Don’t believe me? Well let’s pick another random protein and do the same thing. For this, to try to make it truly random, I typed “the best gene” into the NCBI genome browser and took the first human gene result, bestrophin-1. Then I performed the same type of alignment. The results are below.
Again, we see random matches. If you want to see this tested with even more proteins, check out this post (also links to some more resources going into more detail on this topic.) Also check out this post for a far more detailed explanation of this topic. Now, is it theoretically possible for two proteins with a low degree of homology to fold up in just the right way to cause antibody cross-reactivity? Yes it is, but this is very rare. And because of the prevalence of random matching, we would need more evidence than just a low degree of sequence homology to make us seriously concerned that there was a problem. If I had gone into my PhD qualifying exam with such minimal evidence to support my hypothesis, I probably would have failed.

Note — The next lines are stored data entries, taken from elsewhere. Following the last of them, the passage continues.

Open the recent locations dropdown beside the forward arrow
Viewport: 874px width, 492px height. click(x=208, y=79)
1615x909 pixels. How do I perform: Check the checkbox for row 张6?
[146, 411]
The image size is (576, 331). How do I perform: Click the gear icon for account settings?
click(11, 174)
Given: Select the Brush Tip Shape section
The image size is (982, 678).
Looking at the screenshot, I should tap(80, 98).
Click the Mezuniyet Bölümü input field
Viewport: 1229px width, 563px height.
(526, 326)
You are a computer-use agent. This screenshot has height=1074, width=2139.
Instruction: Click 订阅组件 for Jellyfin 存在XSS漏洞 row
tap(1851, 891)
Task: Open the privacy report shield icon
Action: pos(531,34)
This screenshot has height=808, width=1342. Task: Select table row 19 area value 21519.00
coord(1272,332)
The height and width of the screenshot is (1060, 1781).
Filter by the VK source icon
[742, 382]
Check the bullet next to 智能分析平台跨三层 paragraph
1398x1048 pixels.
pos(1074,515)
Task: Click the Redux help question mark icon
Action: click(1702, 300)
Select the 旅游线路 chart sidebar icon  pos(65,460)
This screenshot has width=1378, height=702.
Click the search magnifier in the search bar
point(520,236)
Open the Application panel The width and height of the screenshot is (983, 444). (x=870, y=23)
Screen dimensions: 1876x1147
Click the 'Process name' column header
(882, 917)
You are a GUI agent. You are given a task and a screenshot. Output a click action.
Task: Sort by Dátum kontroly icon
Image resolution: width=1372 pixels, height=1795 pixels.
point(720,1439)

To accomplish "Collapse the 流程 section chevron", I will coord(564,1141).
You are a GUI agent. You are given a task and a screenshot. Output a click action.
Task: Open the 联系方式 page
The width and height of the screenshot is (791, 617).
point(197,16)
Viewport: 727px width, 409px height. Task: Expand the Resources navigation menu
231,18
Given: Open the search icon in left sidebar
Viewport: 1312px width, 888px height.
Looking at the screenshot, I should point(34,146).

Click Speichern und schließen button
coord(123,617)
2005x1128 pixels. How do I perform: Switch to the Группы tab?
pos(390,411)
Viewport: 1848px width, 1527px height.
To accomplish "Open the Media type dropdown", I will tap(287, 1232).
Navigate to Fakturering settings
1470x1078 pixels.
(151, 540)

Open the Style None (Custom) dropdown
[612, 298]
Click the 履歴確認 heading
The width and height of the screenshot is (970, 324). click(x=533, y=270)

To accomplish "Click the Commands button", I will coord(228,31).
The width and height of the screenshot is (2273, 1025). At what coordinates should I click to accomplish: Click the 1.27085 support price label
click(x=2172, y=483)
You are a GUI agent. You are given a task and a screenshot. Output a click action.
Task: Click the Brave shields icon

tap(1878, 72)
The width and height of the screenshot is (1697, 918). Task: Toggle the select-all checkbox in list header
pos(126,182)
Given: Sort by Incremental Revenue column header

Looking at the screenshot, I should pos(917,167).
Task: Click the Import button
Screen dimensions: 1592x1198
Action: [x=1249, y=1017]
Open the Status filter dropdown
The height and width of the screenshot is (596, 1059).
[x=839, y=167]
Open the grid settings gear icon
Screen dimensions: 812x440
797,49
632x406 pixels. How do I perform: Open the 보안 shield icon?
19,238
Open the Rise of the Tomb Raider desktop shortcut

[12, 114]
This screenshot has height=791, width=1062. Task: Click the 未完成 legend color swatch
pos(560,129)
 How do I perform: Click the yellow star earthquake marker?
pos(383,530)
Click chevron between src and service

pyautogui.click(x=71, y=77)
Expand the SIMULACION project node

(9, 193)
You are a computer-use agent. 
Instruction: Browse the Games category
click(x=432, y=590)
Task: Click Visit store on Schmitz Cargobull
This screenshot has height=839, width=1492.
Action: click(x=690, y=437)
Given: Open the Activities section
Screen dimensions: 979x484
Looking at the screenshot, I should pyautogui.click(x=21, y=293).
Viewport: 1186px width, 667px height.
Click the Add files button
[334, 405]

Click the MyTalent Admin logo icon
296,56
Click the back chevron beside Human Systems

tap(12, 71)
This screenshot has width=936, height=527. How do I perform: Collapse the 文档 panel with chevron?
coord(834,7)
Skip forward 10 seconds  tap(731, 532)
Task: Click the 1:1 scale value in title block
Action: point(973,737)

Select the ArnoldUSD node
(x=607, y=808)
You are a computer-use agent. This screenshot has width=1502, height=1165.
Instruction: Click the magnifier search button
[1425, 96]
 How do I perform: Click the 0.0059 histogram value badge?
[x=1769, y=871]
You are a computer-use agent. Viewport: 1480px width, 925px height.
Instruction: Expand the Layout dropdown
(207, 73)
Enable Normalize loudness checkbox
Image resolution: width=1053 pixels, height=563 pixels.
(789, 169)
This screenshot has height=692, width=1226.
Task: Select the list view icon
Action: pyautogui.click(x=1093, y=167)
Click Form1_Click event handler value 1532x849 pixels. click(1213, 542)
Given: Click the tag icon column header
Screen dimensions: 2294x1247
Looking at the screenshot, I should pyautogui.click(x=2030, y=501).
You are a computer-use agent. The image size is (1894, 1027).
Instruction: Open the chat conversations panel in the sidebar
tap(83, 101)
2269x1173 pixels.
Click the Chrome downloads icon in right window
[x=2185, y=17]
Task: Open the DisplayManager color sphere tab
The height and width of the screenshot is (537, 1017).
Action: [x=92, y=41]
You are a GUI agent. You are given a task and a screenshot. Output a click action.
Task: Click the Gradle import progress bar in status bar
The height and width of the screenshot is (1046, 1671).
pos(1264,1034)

But let’s suppose for a second that this hypothesis was correct, and there was cross-reactivity between the COVID spike protein and this placenta protein. Do you know what else causes humans to form antibodies against the COVID spike protein, besides the COVID vaccines? COVID. If this hypothesis were true, we would have this exact same concern about people who had COVID infections. This was the primary concern of the scientist who posted about this back in February, not the vaccine. But this only became news when other people (not that scientist) made a huge issue about the vaccine, but didn’t mention anything about COVID. Why go around telling people they’ll get sterilized if they take the vaccine, but forget to mention that, if they’re right and there really is antibody cross-reactivity against the placenta, COVID would do the exact same thing? Also, for the record, this would be a fairly easy hypothesis to test in vitro in a laboratory. If someone was really concerned about this, the responsible thing would have been to run the quick experiments testing for cross-reactivity, not jump to conclusions and declare to the entire world that the vaccine will make people sterile (and forget to mention that COVID infection would allegedly do the same thing).
But knowing that COVID infections would do the exact same thing gives us one other way to check this hypothesis about antibody cross-reactivity: if antibodies to the COVID spike protein attacked the placenta, we would expect to see higher rates of adverse pregnancy outcomes in pregnant women who got COVID. So, are women who get COVID more likely to lose their pregnancies? While this topic is still under investigation, there is not clear evidence to suggest that COVID increases the risk of fetal demise. Here is one recent study that showed no difference in adverse pregnancy outcomes between patients who had COVID during pregnancy versus those who didn’t. While we should certainly study the impact of COVID on pregnancy further, I think we can confidently say that COVID isn’t sterilizing everyone.
In conclusion, the entire claim about the risk of sterilization with COVID vaccination hinges on minimal evidence of homology between the COVID spike protein and syncytin-1, and forgets to mention that if this risk were real, it would happen with COVID infections as well. Given the minimal similarity between these proteins, the lack of any other laboratory evidence to suggest there may be cross-reactivity, and the observation that many pregnant women have gotten COVID without losing their pregnancies, this rumor does not concern me at all.